I have something to share today that is just too weird to leave in a comment. I was going over my EOD checks Monday evening and I saw the Equity PCR pretty much at its upper weekly bollinger band while the VIX hasn’t really jumped at all.
Typically, the Equity PCR 10MA only reaches its UWBB after a decline. It’s so unusual, it prompted me to look back through my entire historical pics back to 2004. The ONLY other instance I could find was in 2015 at this extremely bullish juncture (sarcasm).
Now I’m not saying it’s going to crash this week or next, perhaps it’s just the nature of the current market. Perhaps it’s just signs of hedging into an increasingly stretched trend. Perhaps it has something to do with Archegos Capital blowing up. I don’t know. I’m just offering these charts up as a “what if?” scenario and as a warning to always have your stops in and plan for the unexpected. Perhaps we get a blowoff top as a few people here and elsewhere are expecting. I guess only time will tell. As interesting as that would be, looking back over S&P500 price interactions with the UWBB, it was almost always a grind. Extreme moves were “extremely” rare.
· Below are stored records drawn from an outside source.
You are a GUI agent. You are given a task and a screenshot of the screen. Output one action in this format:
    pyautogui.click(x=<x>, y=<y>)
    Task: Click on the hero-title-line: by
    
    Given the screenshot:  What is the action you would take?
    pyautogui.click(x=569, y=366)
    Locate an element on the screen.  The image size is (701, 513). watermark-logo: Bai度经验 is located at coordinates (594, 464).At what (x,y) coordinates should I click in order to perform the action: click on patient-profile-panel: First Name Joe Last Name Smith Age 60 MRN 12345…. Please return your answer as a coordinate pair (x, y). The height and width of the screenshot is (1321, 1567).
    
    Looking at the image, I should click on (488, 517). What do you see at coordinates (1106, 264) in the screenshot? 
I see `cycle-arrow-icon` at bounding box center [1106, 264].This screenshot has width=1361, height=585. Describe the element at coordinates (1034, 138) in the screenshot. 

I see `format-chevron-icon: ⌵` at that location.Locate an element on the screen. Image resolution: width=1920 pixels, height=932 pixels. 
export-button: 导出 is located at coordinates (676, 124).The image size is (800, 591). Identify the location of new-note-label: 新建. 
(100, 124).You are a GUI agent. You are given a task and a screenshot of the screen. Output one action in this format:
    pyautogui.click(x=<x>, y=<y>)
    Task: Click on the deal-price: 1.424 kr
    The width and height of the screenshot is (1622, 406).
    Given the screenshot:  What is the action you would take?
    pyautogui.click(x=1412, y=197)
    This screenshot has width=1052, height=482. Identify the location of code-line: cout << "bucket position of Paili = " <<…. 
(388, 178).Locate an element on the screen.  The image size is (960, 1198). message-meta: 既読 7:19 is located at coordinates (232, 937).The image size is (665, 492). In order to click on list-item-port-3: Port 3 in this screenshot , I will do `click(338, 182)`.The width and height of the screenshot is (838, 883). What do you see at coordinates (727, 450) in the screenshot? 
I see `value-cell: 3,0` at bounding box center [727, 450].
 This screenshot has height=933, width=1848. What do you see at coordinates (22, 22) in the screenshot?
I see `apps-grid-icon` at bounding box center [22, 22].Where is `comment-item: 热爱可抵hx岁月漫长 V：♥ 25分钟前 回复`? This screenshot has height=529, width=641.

One final note, as a quick revisit to the Complacency/Fear chart I shared last year, the timing has been far more lagging than I expected. The extreme CPCE is still there, the extreme negative divergence in the SPX:VIX ratio is still there, and now there is a pretty sick looking BPI negative divergence, too (in the next chart). To quickly review, here is the 20wkMA of CPCE which just continues to fly higher and higher. Rocket to the moon indeed (on thinner and thinner participation).
There aren’t a lot of things I can say for certain, but one thing I’m sure of, WHEN this reverts to the mean, it’s going to be a ROUGH landing.